The league’s nonprofit spent $3.9 million — $3.3 million against Republican candidates, and more than $623,000 in support of Democrats. More than half of the nonprofit’s total independent expenditures that election, about $2 million, went toward opposing Republican Sen. Richard Burr of North Carolina, who was reelected.

In addition, the league’s traditional PAC spent $4.5 million in 2016, continuing a decade-long trend of increased spending. Its contributions to federal candidates were almost entirely for Democrats in 2016.

The league’s nonprofit does not have to disclose the sources of its funding, but the nonpartisan Center for Responsive Politics has previously identified the Advocacy Fund, the Sea Change Foundation and the Green Tech Action Fund as donors from IRS reports.

The Advocacy Fund, a 501(c)(4) nonprofit that provides strategic management services to those advocating on “issues of social justice, environmental sustainability, human rights and economic inequality,” gave more than $2 million in 2013. Both the Sea Change Foundation and the Green Tech Action Fund operate skeleton websites that say the groups give grants to further environmental causes. The Sea Change Foundation contributed more than $5 million in 2012, and Green Tech Action Fund gave more than $4 million in 2011. All of the groups are based in San Francisco.

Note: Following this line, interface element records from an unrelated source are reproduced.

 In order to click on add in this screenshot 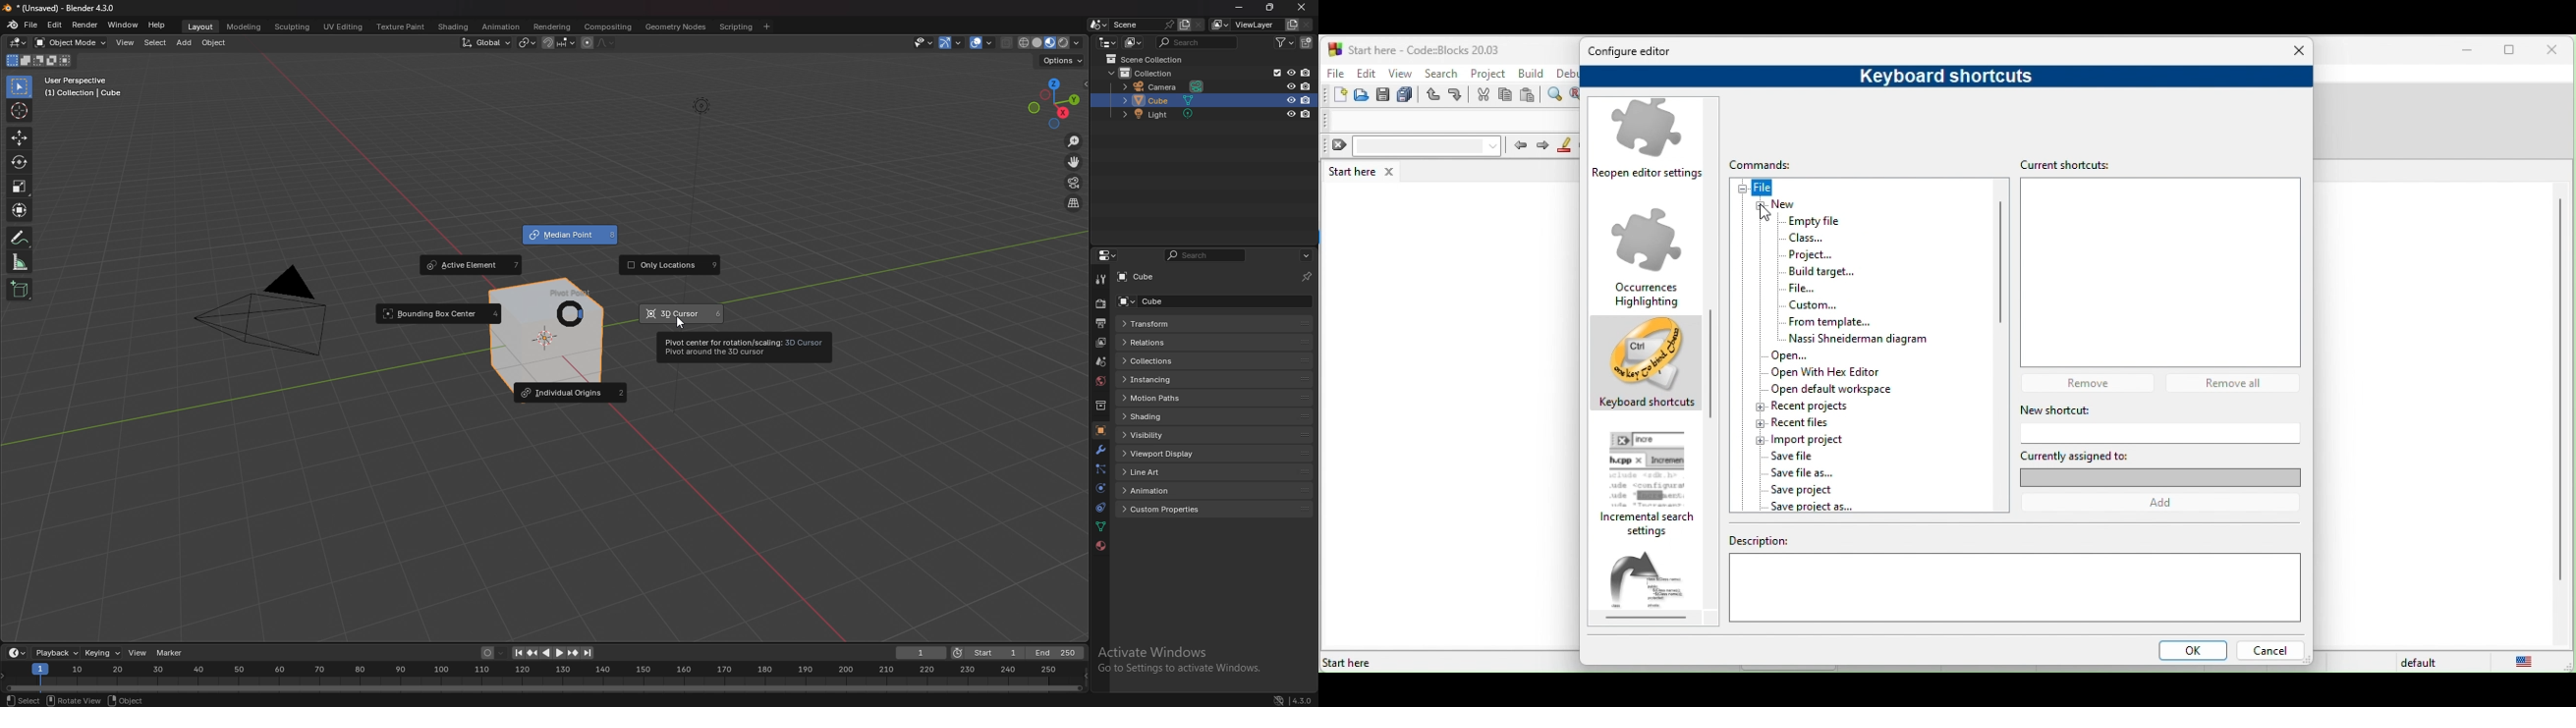, I will do `click(185, 43)`.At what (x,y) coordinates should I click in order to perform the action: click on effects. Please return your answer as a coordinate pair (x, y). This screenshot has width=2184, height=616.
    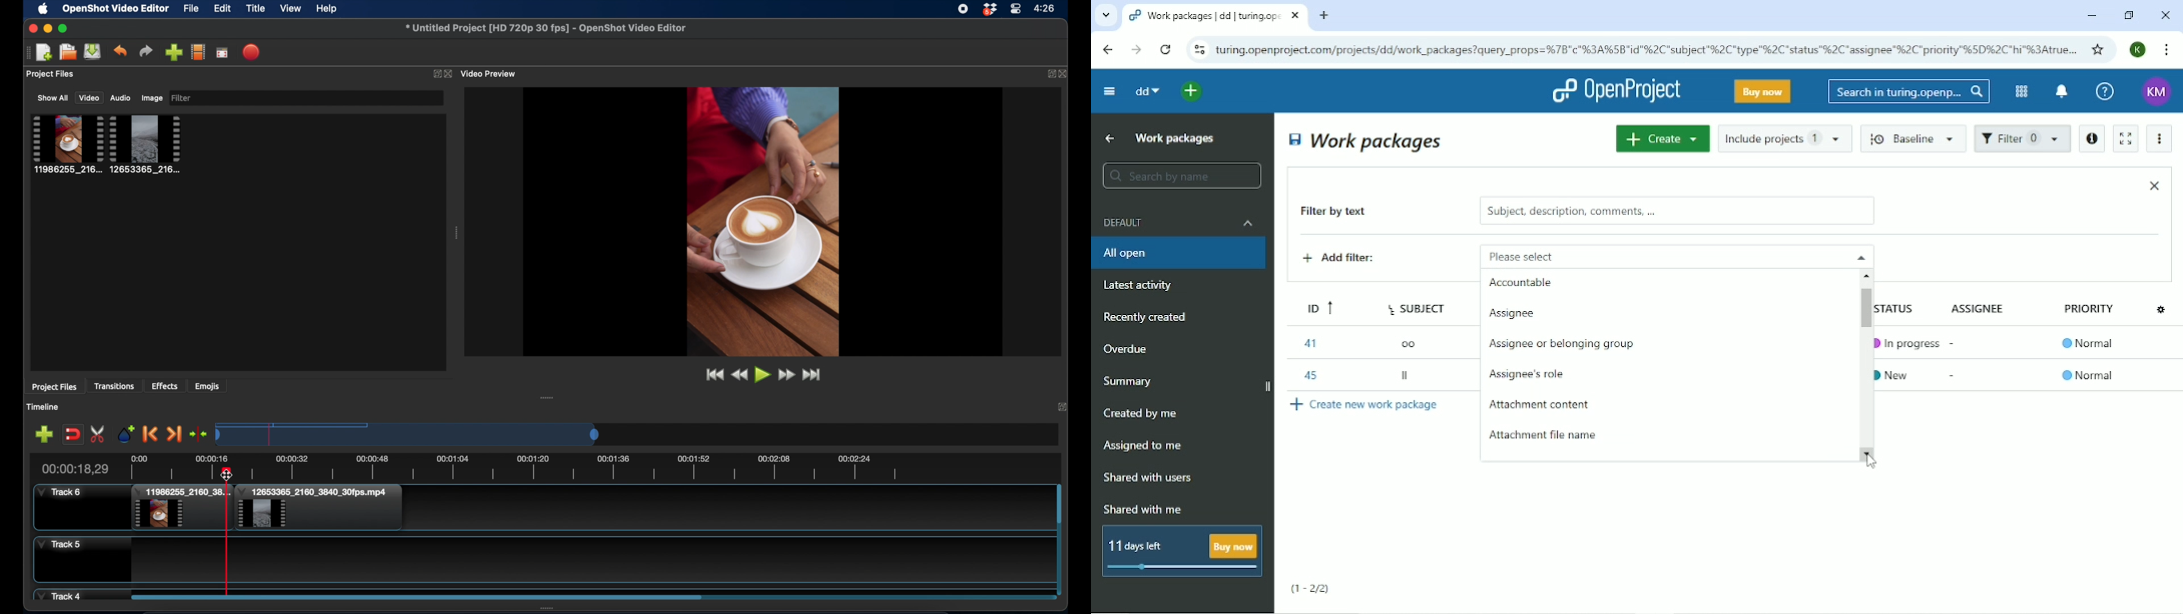
    Looking at the image, I should click on (165, 386).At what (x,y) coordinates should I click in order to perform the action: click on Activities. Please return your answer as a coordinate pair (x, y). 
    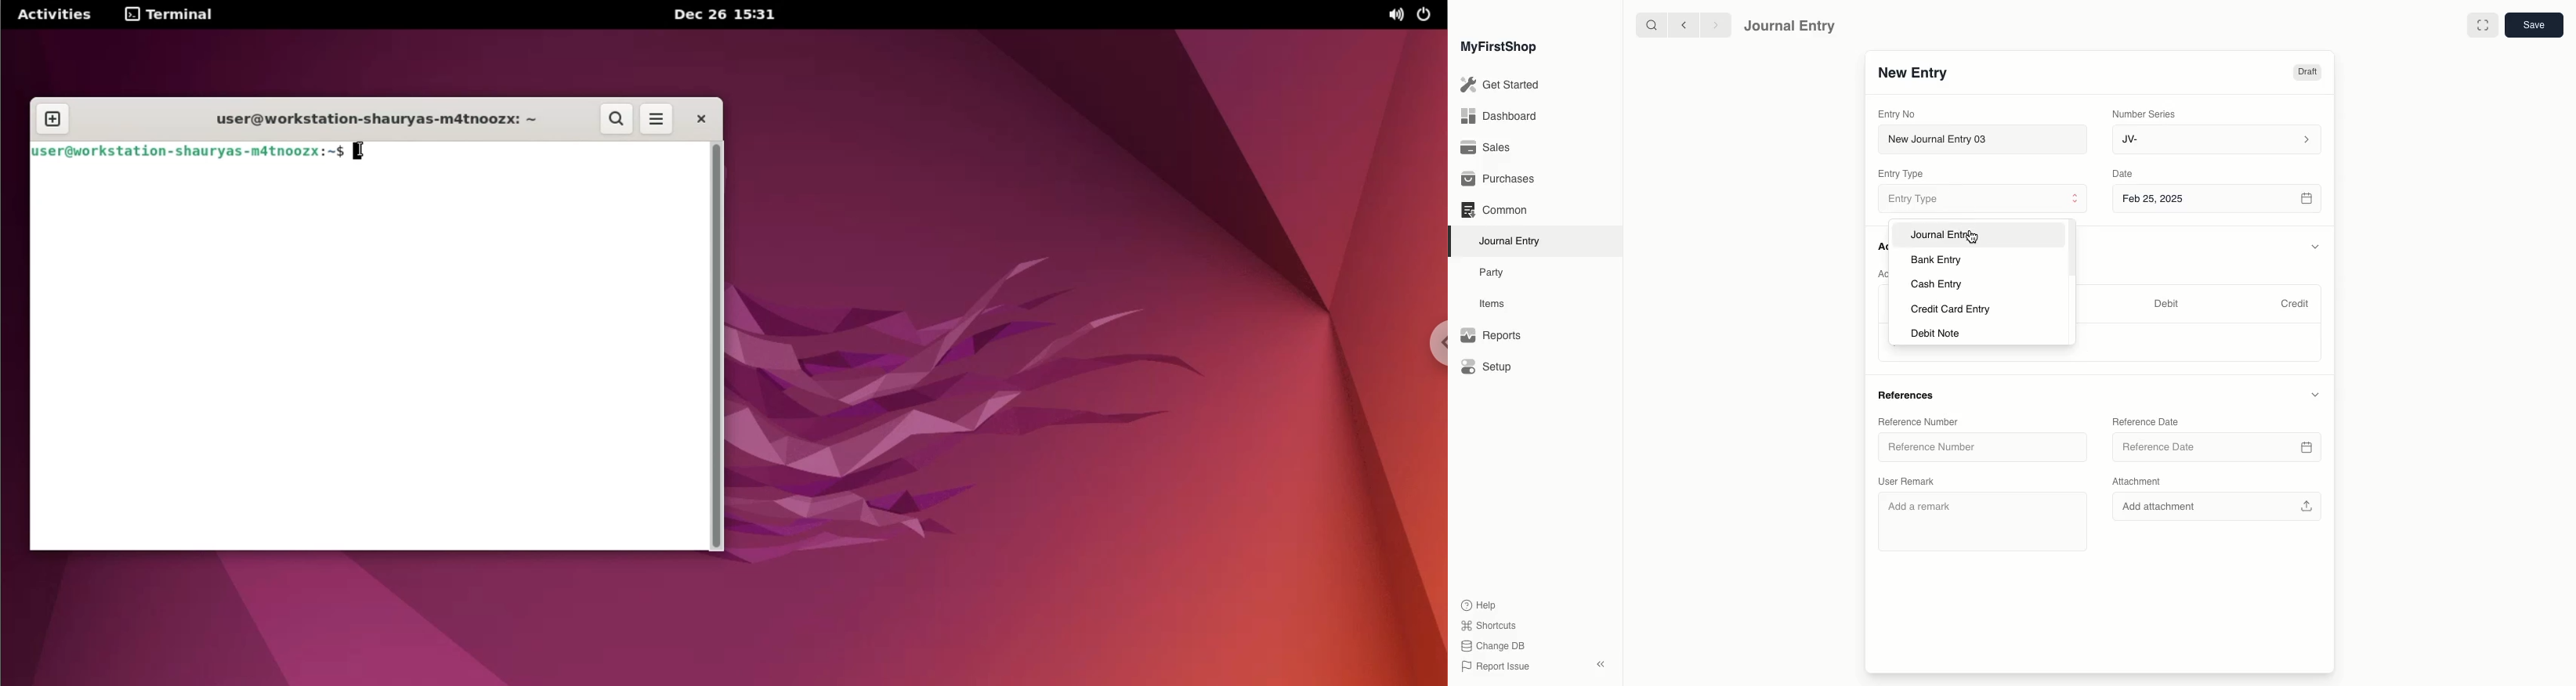
    Looking at the image, I should click on (57, 14).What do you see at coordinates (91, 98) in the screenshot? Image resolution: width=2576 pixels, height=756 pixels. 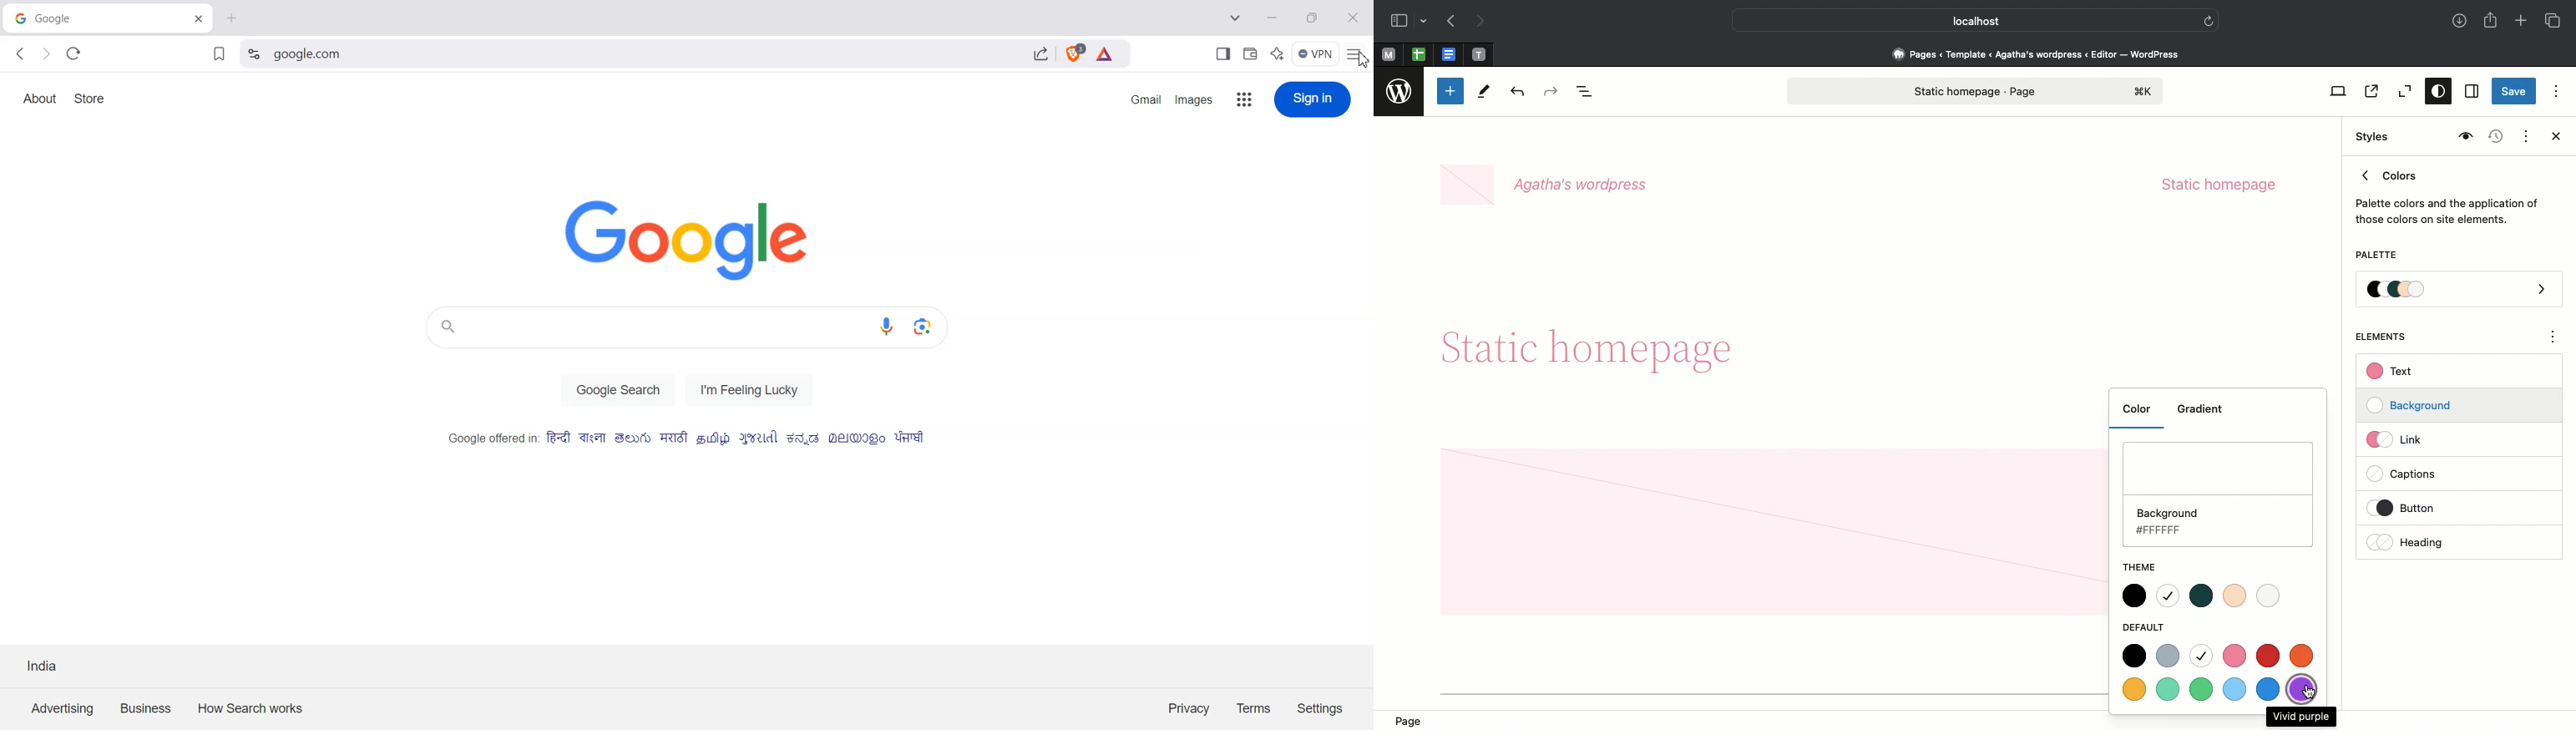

The super PAC, which does disclose its donors, received its largest donation for the 2016 election cycle from Dustin Moskovitz, co-founder of Asana, an organizational software service. Moskovitz contributed $4.5 million, while Robert Grantham, co-founder of the Grantham, Mayo, Van Otterloo & Co. investment management firm, contributed $2.7 million. The Environment America Action Fund and Priorities USA Action super PACs each contributed an additional $2.5 million.

As of April 27, neither the super PAC nor the nonprofit had made independent expenditures for the 2018 election. The super PAC’s largest donors so far are Rubin Muenger, the founder of the Vision Ridge Partners investment firm, and environmental philanthropists David and Linda Cornfield. They each gave $50,000 in late 2017.

On the other hand, the league’s PAC had contributed over $245,000 to Democratic federal candidates, according to CRP data as of April 16. To date, its largest single donation this cycle was $30,000 from Carl Shapiro, a business and economics professor at the University of California, Berkeley.